あとになってから女子会で『○○くん、特に悪くなかったじゃん』と言われ、確かに悪い人ではなかったけど、どうしても好きになれなかったのは確かだ。
「そういう事を繰り返すうちに、相手に申し訳ないから応えるのをやめたんです。……好きな人に想いが届かないからって、間に合わせで付き合っていたら相手にも失礼だから」
「……〝好きな人〟は朱里ちゃん?」
尋ねられ、私は膝を抱えてコクンと頷く。
「……でも、分かってます。私と朱里は同性同士で、彼女には篠宮さんがいる。どう足掻いても報われない想いだったんです」
「下世話な話だけど、朱里ちゃんに肉体的な性欲を抱いた? それともプラトニックのみ?」
「……プラトニックだと思います。確かに『抱き締めたい』とかは思いましたけど……。あの子、見ての通り胸が大きいからたまに揉ませてもらったり、スキンシップの範囲でイチャイチャはしました」
「ご家族とはスキンシップがあるほう?」
「いえ。もうお互い、いい大人ですし、子供の頃みたいに兄貴に叩かれたりもなくなりました。両親もベタベタする人じゃないです」
「うーん……」
涼さんは少し考えてから、申し訳なさそうに言った。
「気を悪くしたら申し訳ないけど、多分ご家族がややドライなだけに、恵ちゃんは無意識に朱里ちゃんから温もりを分けてもらい、愛情を注いでもらおうとしていたのかな。いやらしい意味じゃなく、柔らかいものに触れると安心感を抱くって言うし、そういうのもあったと思う」
そう言われて、自分の想いを否定されたような気がして少しガッカリするも、納得する自分もいた。

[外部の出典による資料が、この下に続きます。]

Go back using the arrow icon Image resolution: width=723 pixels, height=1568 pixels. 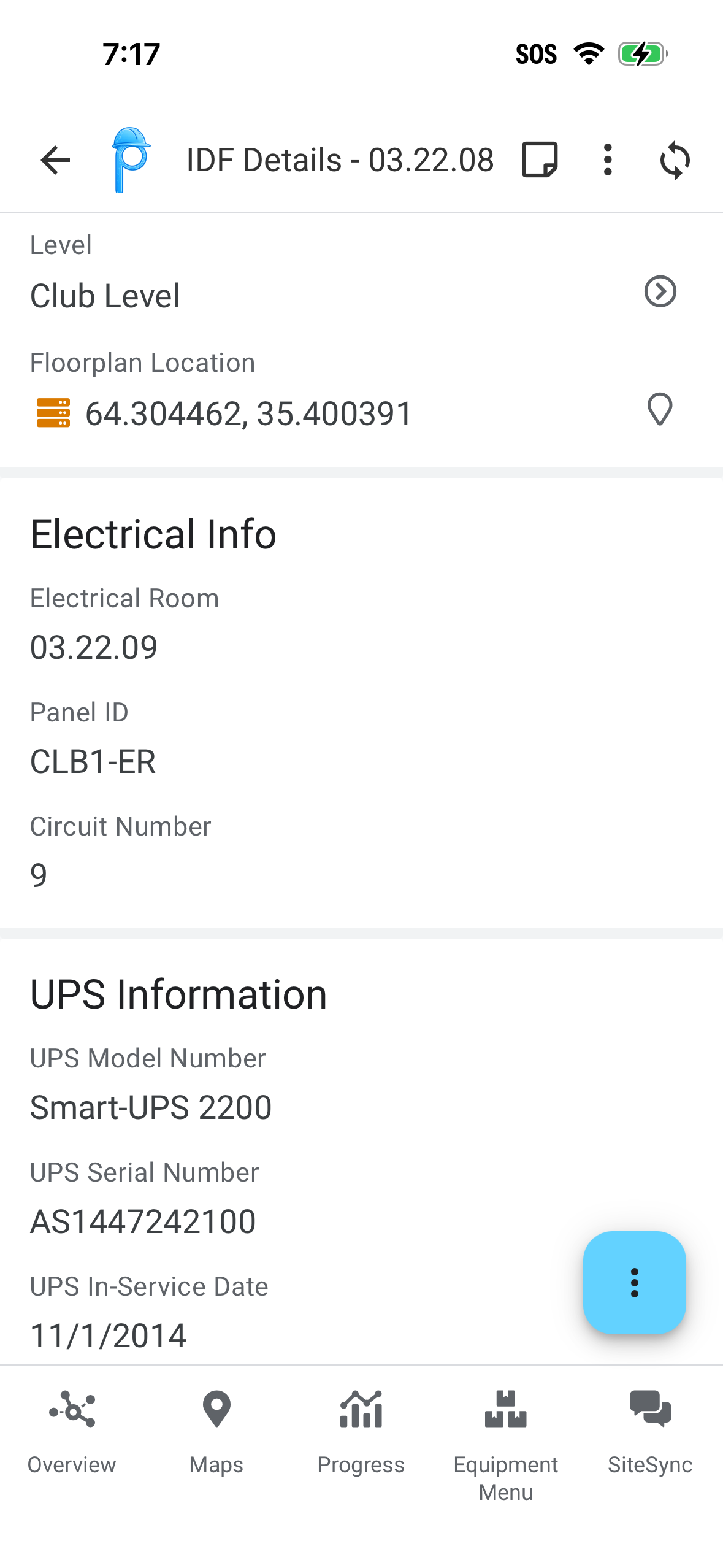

「痴漢に遭った事、ご家族に言えてなかったんだよね? そんな目に遭ったらズタズタに傷付いて、誰かの愛情に包まれて安心したいと願ってもおかしくない。恵ちゃんは朱里ちゃんにだけ秘密を打ち明け、彼女に慰めてもらった。……だから余計に特別に思えたんじゃないかな」
彼が言いたい事を察し、私は溜め息をつく。
「……〝刷り込み〟みたいな感情だったと?」
すると涼さんは、また申し訳なさそうに笑う。